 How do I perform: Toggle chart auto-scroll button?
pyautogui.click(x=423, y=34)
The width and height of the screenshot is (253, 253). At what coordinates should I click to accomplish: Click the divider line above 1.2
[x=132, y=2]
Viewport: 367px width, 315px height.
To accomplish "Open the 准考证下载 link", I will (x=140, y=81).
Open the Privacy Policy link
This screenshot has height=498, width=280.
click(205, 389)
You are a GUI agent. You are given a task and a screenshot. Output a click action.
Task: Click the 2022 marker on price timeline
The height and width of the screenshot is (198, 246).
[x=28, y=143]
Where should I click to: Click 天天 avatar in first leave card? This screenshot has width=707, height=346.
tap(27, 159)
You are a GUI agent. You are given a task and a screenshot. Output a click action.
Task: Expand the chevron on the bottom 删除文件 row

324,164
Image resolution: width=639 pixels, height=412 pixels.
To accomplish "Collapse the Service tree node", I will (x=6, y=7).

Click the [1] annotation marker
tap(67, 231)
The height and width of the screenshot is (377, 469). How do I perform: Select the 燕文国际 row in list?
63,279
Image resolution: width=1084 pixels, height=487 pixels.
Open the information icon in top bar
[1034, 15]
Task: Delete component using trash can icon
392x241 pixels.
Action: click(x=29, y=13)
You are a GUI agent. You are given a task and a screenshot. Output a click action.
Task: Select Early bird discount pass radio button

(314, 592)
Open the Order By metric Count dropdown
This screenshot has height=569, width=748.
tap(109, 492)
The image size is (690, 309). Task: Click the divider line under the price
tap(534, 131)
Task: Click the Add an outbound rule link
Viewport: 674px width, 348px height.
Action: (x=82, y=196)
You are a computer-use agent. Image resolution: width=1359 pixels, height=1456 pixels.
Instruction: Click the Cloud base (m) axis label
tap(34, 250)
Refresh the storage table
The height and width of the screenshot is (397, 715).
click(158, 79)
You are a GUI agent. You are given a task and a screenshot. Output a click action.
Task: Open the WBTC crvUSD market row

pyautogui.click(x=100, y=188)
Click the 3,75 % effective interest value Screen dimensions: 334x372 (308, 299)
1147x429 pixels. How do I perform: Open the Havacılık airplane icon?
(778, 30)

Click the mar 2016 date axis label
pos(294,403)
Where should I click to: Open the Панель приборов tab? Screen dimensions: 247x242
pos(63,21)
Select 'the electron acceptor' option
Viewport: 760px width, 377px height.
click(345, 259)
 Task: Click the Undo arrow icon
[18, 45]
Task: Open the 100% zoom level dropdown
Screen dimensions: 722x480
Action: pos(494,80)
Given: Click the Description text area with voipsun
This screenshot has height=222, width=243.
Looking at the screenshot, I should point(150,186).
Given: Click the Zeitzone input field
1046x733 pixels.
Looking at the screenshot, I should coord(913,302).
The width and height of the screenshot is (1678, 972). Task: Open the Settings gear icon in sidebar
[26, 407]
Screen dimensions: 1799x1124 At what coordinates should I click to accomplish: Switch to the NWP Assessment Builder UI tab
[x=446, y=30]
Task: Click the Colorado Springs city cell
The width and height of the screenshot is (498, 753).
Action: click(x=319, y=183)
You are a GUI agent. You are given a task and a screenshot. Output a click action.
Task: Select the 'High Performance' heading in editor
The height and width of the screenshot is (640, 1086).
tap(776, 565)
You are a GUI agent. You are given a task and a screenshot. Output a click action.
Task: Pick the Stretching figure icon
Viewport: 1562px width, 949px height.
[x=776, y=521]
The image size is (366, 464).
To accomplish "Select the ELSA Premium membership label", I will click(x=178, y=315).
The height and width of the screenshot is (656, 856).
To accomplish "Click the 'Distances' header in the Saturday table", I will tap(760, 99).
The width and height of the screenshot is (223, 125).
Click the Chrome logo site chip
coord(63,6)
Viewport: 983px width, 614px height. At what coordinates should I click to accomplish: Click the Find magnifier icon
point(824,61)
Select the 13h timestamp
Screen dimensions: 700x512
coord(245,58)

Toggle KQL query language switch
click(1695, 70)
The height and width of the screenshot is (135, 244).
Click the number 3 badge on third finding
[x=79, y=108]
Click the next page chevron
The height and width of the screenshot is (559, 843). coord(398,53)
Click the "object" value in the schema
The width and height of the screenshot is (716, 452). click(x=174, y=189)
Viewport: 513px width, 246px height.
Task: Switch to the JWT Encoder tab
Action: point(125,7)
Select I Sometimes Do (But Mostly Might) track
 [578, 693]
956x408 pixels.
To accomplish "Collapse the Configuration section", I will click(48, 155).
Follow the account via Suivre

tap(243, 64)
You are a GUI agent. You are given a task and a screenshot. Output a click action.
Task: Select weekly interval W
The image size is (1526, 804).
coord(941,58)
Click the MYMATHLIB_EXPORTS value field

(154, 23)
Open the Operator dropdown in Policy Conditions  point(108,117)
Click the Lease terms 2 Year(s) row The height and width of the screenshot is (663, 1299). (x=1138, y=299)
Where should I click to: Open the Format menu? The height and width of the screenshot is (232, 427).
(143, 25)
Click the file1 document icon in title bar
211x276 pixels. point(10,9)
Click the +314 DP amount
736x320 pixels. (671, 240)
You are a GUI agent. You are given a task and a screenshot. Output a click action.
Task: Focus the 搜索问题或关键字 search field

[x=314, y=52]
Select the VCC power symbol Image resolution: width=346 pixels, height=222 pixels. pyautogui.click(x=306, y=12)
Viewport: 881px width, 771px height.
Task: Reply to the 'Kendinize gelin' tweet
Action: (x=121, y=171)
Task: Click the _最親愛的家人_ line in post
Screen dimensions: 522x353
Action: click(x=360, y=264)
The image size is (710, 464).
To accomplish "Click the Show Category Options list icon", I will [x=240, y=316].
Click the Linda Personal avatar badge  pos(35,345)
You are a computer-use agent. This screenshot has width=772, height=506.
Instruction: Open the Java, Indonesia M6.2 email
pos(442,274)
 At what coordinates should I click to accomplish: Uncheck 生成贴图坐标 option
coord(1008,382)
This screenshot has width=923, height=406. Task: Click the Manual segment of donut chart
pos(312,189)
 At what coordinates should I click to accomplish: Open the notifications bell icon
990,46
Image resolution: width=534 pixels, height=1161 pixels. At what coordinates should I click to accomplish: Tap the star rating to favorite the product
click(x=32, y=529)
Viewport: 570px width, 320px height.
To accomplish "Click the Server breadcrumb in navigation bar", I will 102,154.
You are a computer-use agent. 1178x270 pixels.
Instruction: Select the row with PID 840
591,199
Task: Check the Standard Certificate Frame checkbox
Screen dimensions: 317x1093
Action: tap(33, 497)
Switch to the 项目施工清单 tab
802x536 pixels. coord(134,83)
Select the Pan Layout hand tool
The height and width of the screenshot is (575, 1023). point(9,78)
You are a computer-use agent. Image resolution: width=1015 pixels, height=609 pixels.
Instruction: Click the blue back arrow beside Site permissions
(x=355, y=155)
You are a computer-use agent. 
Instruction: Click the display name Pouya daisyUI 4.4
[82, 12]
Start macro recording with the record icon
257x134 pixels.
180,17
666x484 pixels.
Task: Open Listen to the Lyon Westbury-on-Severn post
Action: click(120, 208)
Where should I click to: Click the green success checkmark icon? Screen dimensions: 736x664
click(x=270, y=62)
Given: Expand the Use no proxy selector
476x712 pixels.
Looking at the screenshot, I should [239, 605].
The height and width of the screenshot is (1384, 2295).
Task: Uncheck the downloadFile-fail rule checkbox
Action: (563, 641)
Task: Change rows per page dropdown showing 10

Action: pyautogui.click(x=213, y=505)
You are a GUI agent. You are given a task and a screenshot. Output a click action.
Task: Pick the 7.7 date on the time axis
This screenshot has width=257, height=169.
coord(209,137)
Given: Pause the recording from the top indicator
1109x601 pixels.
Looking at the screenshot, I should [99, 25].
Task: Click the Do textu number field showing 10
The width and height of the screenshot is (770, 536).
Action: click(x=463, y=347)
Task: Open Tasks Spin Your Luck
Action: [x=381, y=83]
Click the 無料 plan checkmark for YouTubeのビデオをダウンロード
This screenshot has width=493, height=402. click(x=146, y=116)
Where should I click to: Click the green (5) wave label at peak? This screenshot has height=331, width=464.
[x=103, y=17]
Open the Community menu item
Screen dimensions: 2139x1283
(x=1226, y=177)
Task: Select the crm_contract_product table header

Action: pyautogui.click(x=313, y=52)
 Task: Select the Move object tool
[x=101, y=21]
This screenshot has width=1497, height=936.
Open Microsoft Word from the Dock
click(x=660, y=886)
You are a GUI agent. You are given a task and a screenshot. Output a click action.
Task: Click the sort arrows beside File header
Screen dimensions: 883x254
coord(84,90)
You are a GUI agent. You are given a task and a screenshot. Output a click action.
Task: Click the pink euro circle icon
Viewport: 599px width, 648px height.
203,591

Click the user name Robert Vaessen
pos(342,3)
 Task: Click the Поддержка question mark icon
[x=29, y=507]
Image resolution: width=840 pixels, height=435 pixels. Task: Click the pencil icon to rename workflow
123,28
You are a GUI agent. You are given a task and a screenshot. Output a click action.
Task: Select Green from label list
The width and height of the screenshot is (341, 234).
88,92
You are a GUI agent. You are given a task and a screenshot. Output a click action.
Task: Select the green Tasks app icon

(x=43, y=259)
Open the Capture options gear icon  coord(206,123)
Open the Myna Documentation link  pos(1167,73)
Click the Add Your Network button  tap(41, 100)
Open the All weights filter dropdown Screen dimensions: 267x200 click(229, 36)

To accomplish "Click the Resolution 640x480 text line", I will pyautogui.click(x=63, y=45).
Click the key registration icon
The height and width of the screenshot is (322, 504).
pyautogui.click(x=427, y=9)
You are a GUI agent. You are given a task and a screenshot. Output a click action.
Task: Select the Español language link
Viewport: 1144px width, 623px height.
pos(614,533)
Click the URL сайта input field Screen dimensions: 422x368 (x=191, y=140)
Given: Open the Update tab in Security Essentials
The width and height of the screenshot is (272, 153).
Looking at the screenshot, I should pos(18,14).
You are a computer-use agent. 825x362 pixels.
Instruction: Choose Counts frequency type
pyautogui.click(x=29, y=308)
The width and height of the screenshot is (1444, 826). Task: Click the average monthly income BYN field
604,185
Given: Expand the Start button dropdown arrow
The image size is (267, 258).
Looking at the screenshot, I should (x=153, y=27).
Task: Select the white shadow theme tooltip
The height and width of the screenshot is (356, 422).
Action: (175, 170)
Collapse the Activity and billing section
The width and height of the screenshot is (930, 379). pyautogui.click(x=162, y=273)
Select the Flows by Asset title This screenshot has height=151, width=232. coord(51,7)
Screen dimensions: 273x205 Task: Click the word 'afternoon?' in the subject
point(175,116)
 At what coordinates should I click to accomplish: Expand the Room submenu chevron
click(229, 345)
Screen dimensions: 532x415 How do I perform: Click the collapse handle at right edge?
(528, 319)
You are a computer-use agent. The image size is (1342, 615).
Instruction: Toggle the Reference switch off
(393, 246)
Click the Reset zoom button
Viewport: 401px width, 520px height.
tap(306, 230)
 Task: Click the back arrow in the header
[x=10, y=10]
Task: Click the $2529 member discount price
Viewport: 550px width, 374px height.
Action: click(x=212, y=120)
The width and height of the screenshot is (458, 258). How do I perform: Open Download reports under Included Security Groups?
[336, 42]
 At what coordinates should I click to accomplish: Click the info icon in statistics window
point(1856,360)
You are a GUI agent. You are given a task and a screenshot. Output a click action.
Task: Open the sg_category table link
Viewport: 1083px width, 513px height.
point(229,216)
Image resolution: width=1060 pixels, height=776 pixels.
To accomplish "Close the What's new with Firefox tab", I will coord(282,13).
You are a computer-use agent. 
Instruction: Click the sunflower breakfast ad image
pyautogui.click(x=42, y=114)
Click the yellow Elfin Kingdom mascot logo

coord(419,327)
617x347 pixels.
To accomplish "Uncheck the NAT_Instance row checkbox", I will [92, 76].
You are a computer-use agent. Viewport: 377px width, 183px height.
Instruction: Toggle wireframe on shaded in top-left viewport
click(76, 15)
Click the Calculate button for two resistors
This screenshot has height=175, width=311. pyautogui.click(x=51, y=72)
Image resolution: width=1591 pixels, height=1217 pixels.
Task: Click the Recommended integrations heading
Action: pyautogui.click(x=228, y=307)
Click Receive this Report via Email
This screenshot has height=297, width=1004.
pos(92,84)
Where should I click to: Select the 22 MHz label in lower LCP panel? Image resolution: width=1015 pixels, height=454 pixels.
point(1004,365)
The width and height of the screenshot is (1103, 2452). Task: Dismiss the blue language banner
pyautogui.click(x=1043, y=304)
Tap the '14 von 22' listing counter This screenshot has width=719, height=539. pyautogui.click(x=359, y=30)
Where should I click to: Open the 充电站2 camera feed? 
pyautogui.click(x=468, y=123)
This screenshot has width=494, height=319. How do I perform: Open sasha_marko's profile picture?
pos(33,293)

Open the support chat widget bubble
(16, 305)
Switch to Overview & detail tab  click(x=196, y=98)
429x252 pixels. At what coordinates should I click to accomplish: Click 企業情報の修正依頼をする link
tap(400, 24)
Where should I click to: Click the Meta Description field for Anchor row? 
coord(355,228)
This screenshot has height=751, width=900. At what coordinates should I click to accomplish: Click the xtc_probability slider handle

## [EXERCISE REQUIREMENTS]
Turn the data lines into a numbered list, starting at the line that contains "The height and width of the screenshot is (135, 244)." and ending at the line that contains "The height and width of the screenshot is (559, 843).". Leave out any blank lines.

## [SOLUTION TO THE EXERCISE]
1. The height and width of the screenshot is (135, 244).
2. Click the number 3 badge on third finding
3. [x=79, y=108]
4. Click the next page chevron
5. The height and width of the screenshot is (559, 843). coord(398,53)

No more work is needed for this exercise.